Games & Violência
A justiça Federal de Minas Gerais concedeu, no dia dez de dezembro, liminar para o pedido de uma juíza de Belo Horizonte, que solicitou a proibição, distribuição e venda, em todo país, de seis jogos de videogame: Blood, Doom, Duken Nukem, Mortal Kombat, Postal e Requiem. A proibição, pasmem, foi baseada no Código de Proteção e Defesa do Consumidor, que já havia sido usado para a proibição do jogo Carmageddon. Segundo o Código, esses jogos são impróprios para o consumo por serem nocivos à saúde de seus consumidores(?!).

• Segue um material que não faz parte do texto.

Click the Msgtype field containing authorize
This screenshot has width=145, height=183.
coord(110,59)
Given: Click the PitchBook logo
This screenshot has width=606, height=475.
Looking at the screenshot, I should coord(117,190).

A decisão ainda é provisória, pois o mérito precisa ser julgado. Mas como acontece sempre nesses casos a demonstração de ignorância e abuso de autoridade é gratuita e imediata, com a apreensão desmedida dos jogos. O que, cá entre nós, deve fazer o natal dos filhos e sobrinhos dos agentes da polícia federal bem mais feliz.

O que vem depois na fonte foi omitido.